When trying to model phenomena in which the meaning of these domain objects changes and impacts the behaviors of those objects, semiotic systems become necessary. A very simple example occurs in geometric construction, a reasoning process in which geometric primitives are drawn upon the page and constantly reinterpreted with respect to newly inferred knowledge. For example, the first construction of the Planisphere logically references the presentational point e as a north pole, and the presentational circle abgd as a sphere. However, later on in the same construction Ptolemy associates the presentational point e with a Euclidean point, and abgd with a Euclidean circle, changing the logical reference for those presentational primitives at that point in the construction. The power of semiotic systems over formal systems is that they allow one to explore the consequences of interpreting a given symbol (or presentational primitive) as a certain logical concept (meaning). Furthermore, the user (including machines) can operate upon these symbols in a manner consistent with the logical constraints associated with the interpretation of that symbol. For example, if an intersection point is logically referenced within a construction, then whenever that construction is redrawn (by man or machine), that point must result from an intersection of those two lines. Without this logical constraint (arising from mapping meaning in the form of a logical model to the symbols on the page), there would not be enough information for the machine to automatically generate a different presentation of the same logical construction process. (Step 13, edition 1), (Step 13, edition 2) (Step 13, multiple editions) The ability to generate different presentations of the same process is seen in transmission of such diagrams such as those by Heiberg and Drecker for the second construction of the Planisphere. (Heiberg's Diagram) (Drecker's Diagram)

Relevance of Semiotics for Intelligent Systems


Intelligent systems like humans associate meaning with signs, they create symbols.
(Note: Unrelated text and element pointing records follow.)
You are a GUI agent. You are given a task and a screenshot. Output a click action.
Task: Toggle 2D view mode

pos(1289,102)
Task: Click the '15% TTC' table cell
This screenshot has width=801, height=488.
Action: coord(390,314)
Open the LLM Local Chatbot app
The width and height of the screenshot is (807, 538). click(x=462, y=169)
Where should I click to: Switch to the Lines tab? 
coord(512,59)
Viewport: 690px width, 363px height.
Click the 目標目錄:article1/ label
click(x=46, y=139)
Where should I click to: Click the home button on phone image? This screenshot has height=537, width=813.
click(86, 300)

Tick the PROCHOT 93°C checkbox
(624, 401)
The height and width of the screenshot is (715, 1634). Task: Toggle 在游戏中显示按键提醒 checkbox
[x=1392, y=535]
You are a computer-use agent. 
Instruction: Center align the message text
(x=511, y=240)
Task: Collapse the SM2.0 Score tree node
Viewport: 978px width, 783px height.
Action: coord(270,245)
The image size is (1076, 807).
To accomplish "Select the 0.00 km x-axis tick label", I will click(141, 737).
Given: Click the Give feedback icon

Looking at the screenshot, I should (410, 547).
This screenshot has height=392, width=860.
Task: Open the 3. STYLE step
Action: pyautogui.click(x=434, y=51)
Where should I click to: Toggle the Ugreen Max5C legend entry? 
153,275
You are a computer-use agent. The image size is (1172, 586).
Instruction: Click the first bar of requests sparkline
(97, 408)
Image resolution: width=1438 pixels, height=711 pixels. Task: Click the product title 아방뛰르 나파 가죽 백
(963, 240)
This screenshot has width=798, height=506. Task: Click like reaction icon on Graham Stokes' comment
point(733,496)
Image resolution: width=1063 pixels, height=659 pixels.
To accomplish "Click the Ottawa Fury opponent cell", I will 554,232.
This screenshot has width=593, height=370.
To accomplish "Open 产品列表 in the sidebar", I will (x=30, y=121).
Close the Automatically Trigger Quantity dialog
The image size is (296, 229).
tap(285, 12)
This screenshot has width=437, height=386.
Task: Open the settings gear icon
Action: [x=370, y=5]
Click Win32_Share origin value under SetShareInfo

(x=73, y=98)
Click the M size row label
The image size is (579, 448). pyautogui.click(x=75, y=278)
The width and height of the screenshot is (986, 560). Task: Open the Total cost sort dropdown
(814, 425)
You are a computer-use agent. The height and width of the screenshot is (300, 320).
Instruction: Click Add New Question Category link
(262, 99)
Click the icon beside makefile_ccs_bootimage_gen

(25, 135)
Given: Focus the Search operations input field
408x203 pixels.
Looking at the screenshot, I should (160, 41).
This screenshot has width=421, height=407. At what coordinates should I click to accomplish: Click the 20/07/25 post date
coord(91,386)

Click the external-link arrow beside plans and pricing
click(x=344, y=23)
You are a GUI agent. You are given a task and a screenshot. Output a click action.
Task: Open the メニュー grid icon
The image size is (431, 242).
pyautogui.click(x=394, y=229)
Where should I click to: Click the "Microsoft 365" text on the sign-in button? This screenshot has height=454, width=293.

Therefore a reasonable feature of any intelligent system modeled after humans should have some mechanism for operating upon some unit of information with respect to a particular semantic 'interpretation'. When looking at a sign on the page, the meaning of that sign, and even the proper way to recognize that sign is ambiguous without some logical context or information. An open contest problem at GREC 2007 required developing an algorithm to segment a binary image of arcs. Assuming that such a difficult problem can be reasonably solved, the utility of such a solution could be further increased (and perhaps difficulty decreased) if the problem was augmented with a glossary of logical terms and their corresponding presentational conventions representing them within the diagram. In this manner, segmentations could be pruned according to their consistency with respect to diagramming conventions. The resultant segmentations could also be understood by man and machine with respect to their underlying logical semantics. This is just one example in which logical context is needed to resolve presentational ambiguity. If one draws an arrangement of lines on a piece of paper, there is no way of knowing whether this arrangement represents a work of art or the construction for an astrolabe or both. There needs to be a way to associate domain objects from art or astronomy with the domain objects from the presentational geometric model seen on the page. In order for machines to produce, navigate, and alter these diagrams on a symbolic level, there needs to be a mechanism for encoding symbols. A symbol is an association between a logical domain object and a presentational domain object. More specifically, a symbol can be encoded as a mapping from a logical domain object to a presentational domain object, where the mapping encodes the act of interpreting the symbol. This definition of symbol directly corresponds to its Greek root σύμβaλλω meaning to throw together, to reckon, compute, to interpret, to agree upon. Through agreeing upon a mapping that throws together two domain objects, meaning is created. I would argue that this symbol-making process is central to reasoning in which new meaning is repeatedly inferred from previous information.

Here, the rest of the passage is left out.